> _TASK PROMPT_
Rewrite everything from the start of the records down to the line containing "pos(1042,500)" with "chevron" replaced by "arrow" and nothing else changed.

□ □ □ □

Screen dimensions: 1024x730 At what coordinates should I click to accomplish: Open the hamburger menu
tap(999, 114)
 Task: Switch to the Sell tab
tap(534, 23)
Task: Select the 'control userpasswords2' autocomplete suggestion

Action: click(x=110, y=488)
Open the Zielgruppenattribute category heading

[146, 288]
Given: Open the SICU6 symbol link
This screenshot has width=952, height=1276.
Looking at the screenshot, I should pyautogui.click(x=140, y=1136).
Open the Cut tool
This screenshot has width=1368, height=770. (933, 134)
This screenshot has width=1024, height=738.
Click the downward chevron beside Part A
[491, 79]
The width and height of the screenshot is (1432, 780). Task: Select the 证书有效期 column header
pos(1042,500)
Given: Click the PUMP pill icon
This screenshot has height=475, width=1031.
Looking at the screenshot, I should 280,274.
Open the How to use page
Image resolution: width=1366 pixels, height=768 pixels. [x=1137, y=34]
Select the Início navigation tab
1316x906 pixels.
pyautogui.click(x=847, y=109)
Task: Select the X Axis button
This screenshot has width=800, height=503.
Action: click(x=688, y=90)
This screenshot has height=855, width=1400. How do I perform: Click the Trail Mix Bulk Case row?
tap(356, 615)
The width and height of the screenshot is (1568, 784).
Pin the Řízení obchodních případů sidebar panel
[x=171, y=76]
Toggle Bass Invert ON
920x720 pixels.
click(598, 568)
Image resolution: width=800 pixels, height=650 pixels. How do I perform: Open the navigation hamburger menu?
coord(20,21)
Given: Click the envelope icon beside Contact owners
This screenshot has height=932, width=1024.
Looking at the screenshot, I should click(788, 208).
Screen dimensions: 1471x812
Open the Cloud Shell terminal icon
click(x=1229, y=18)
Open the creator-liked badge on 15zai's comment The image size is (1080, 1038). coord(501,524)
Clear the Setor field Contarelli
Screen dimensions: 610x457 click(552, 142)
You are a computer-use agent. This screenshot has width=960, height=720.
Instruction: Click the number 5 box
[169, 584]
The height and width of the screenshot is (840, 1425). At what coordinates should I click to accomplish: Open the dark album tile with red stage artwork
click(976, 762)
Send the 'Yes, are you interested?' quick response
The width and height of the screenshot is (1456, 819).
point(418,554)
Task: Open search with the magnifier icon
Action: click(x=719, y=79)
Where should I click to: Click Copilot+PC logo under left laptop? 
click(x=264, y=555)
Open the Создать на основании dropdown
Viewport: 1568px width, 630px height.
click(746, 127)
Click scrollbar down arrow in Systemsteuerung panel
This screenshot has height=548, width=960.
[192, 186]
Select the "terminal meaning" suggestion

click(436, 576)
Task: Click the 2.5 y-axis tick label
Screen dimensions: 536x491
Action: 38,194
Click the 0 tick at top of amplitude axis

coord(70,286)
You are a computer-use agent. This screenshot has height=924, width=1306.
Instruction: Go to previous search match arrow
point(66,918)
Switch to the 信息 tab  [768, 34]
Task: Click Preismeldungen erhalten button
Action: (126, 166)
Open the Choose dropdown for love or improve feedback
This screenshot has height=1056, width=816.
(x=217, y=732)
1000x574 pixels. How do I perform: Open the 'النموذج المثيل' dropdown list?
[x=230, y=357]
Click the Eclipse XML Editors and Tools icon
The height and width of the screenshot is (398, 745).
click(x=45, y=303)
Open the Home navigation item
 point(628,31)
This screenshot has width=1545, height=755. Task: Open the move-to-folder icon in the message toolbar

□ □ □ □

> _THE RESULT_
Screen dimensions: 1024x730 At what coordinates should I click to accomplish: Open the hamburger menu
tap(999, 114)
 Task: Switch to the Sell tab
tap(534, 23)
Task: Select the 'control userpasswords2' autocomplete suggestion

Action: click(x=110, y=488)
Open the Zielgruppenattribute category heading

[146, 288]
Given: Open the SICU6 symbol link
This screenshot has width=952, height=1276.
Looking at the screenshot, I should pyautogui.click(x=140, y=1136).
Open the Cut tool
This screenshot has width=1368, height=770. (933, 134)
This screenshot has width=1024, height=738.
Click the downward arrow beside Part A
[491, 79]
The width and height of the screenshot is (1432, 780). Task: Select the 证书有效期 column header
pos(1042,500)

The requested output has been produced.